# TASK
Reproduce the following items without any change, starting at the line that contains "Image resolution: width=425" and ending at the line that contains "point(940,186)".

# ENTRIES SUPPLIED
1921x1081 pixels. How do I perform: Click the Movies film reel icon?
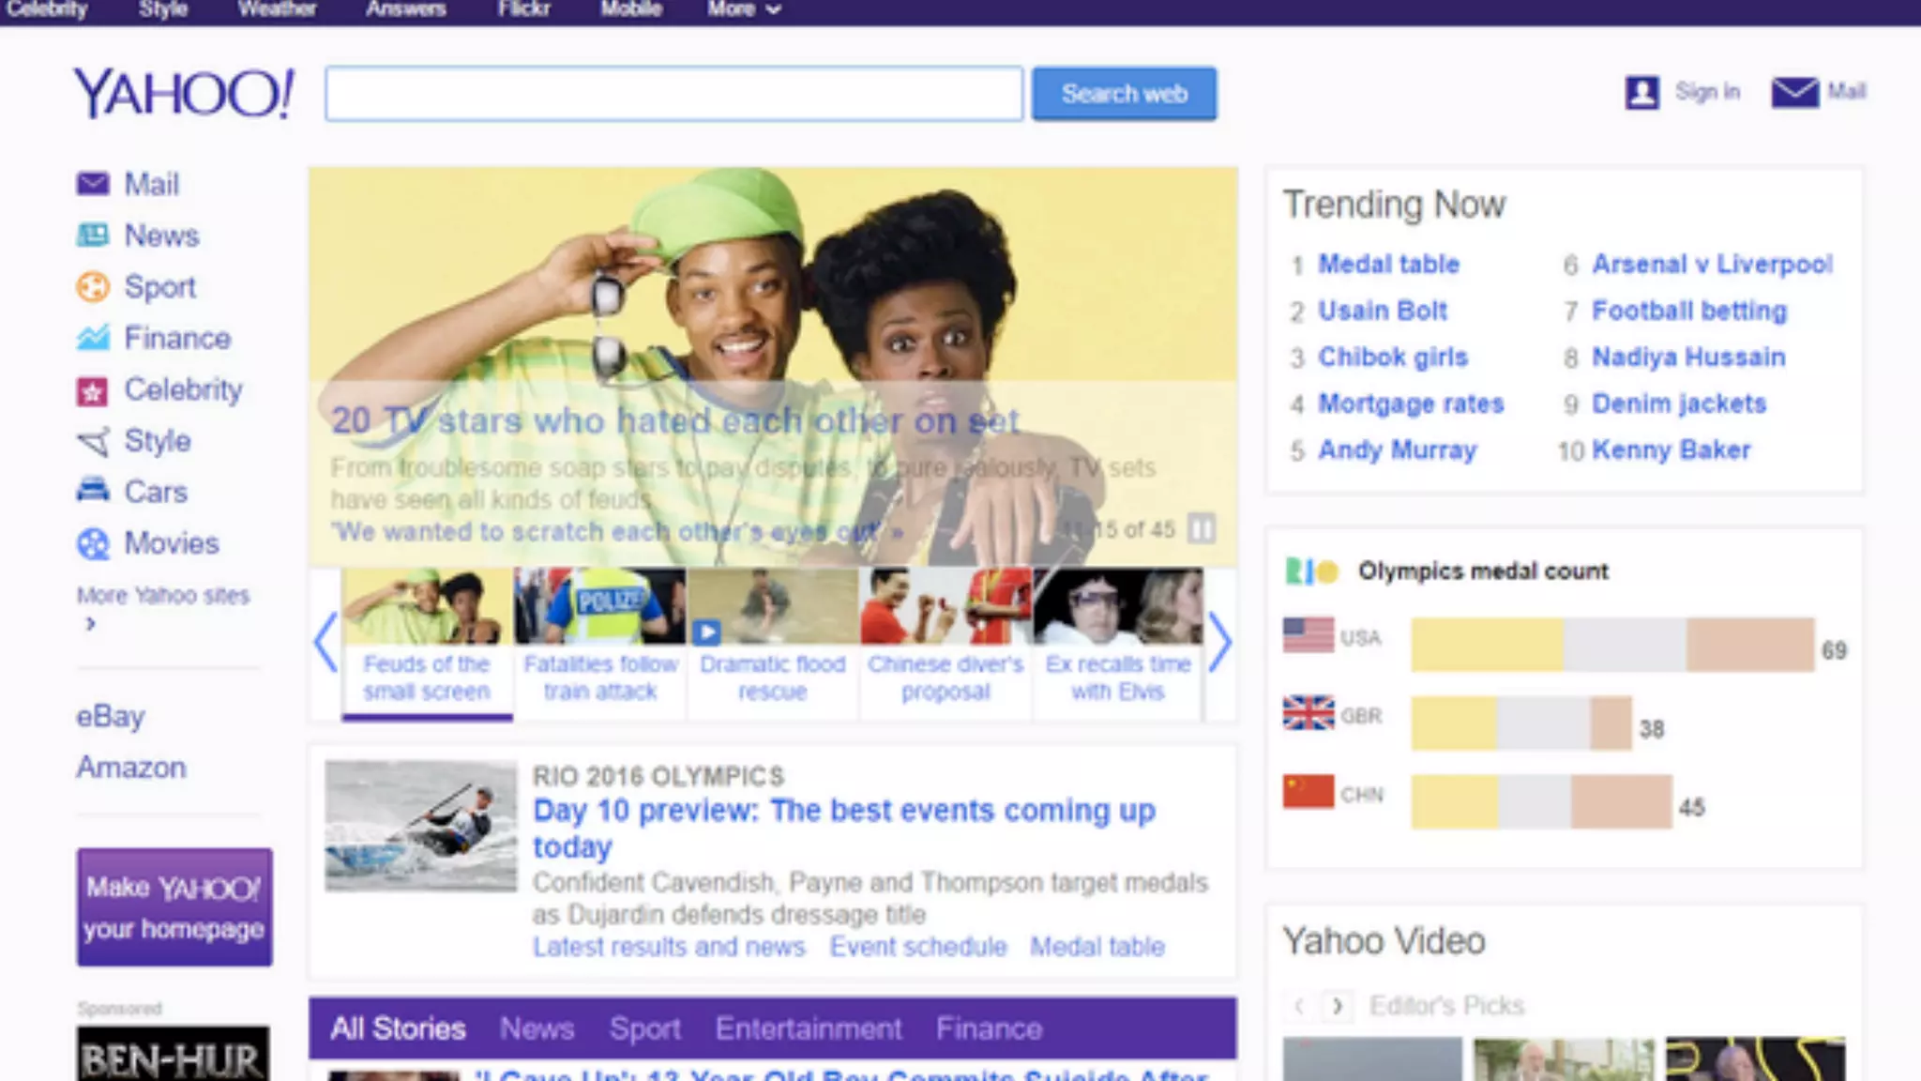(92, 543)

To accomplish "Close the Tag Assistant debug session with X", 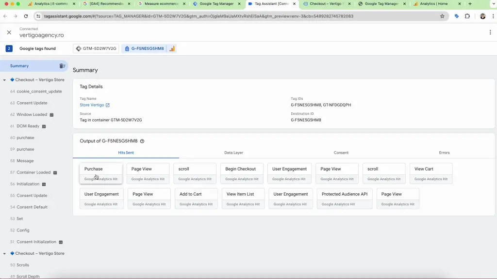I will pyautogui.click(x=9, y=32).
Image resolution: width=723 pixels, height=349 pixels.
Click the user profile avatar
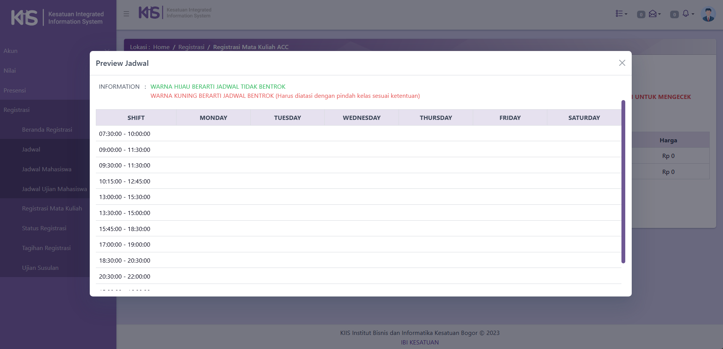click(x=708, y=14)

--

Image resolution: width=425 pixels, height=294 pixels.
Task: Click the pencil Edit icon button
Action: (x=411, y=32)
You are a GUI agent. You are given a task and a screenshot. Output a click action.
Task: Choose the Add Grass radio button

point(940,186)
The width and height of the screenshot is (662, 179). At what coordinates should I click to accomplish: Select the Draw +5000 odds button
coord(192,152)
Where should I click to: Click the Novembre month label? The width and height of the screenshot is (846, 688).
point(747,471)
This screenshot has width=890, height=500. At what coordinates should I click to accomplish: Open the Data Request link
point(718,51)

# WRITTEN SOLUTION
Image resolution: width=425 pixels, height=294 pixels.
Task: Click the pencil Edit icon button
Action: (x=411, y=32)
You are a GUI agent. You are given a task and a screenshot. Output a click action.
Task: Choose the Add Grass radio button

point(940,186)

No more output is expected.